En este caso lo que al parecer se pretendía era obtener “trabajadores” resistentes para tareas duras o experimentos extremos. De hecho, se habló de su utilidad para misiones espaciales. Posteriormente, a falta de tales híbridos se utilizaron monos, perros, ratones, gatos… etc. para enviar al espacio, y para cubrir la realización de trabajos penosos en sitios como Siberia se recurrió a los gulags o campos de trabajo en los que fallecerían miles de personas. En paralelo, estos experimentos pretendían reafirmar la naturaleza “animal” del hombre, algo que en esa época estaba en discusión fruto de la aparición de la Teoría de la Evolución de Darwin. De estos experimentos o ideas sólo han quedado algunas leyendas, a veces plasmadas en obras literarias o películas, de animales extraños en torno a centros de investigación rusos de la época.

Sabías que…

Dirigido por la Unión Soviética, un cohete tripulado por una tortuga despegó el 14 de septiembre de 1968. La tortuga de Horsfield realizó un vuelo circunlunar con moscas de la fruta, gusanos de la carne y otros especímenes vivos, en la nave Zond 5. Fueron los primeros animales en entrar en el espacio profundo. 

La transfusión de sangre definitiva (la de un cadáver)

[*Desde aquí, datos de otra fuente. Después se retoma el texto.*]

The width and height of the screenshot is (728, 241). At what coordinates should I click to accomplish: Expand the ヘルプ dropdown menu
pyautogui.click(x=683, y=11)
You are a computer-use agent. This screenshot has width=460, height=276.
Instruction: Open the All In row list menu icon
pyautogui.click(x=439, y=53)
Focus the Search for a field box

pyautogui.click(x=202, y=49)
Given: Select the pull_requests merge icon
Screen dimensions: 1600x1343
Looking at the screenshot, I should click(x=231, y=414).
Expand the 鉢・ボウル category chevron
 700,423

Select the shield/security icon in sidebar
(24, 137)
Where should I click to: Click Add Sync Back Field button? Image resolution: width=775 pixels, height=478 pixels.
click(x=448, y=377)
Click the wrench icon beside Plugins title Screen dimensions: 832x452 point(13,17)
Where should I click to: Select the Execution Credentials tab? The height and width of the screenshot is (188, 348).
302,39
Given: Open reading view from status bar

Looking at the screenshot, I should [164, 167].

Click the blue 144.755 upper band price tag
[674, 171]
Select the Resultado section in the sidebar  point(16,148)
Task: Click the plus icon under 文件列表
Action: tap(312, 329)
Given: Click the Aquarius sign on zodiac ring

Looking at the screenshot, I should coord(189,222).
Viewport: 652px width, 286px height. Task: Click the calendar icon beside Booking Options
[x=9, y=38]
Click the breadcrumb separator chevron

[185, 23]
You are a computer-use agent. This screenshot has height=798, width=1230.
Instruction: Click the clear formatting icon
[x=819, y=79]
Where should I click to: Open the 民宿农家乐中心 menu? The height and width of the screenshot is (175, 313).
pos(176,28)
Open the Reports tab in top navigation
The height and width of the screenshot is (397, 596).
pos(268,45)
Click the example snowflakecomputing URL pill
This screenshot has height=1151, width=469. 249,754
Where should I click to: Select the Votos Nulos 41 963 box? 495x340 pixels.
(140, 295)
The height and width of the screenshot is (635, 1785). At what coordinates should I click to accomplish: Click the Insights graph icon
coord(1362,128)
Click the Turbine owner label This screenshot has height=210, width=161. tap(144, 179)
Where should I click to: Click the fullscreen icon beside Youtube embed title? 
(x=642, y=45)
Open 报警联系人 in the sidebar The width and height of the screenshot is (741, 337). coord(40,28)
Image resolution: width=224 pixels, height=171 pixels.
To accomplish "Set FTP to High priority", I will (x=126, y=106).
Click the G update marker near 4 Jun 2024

Otra investigación biológica poco heterodoxa que se llevó a cabo en Rusia tras la Revolución fue la de utilizar la sangre de muertos para transfusiones. Previamente, hay que tener en cuenta que la Rusia de los años 20 del siglo XX estaba a la cabeza en la investigación sobre la sangre humana y las transfusiones. De hecho, los primeros bancos mundiales de sangre se instalaron en esos años en Moscú y Leningrado.

En concreto, hubo un científico, Alexander Bogdanov, que pensó  utilizar transfusiones sanguíneas para luchar contra el envejecimiento. Y como conejillo de indias quien mejor que él mismo. Al parecer, las primeras 11 transfusiones le fueron bien (sus amigos decían que había rejuvenecido), pero finalmente se hizo una transfusión con sangre de un estudiante enfermo de tuberculosis entre otras enfermedades y murió. Pero hay quien dice que no fue un fallo de científico “loco”, sino que así se suicidó por sus problemas con los soviets. Y hubo otro científico, Serguei Yudin, que ya en los años 30 puso a punto métodos para conservar y guardar la sangre de personas muertas y realizar con ella transfusiones a personas vivas de forma exitosa. Como muchos otros científicos Yudin tuvo problemas con la Revolución, siendo retirado de sus cargos y enviado a campos de concentración; finalmente, tras la muerte de Stalin fue rehabilitado, aunque murió casi de inmediato.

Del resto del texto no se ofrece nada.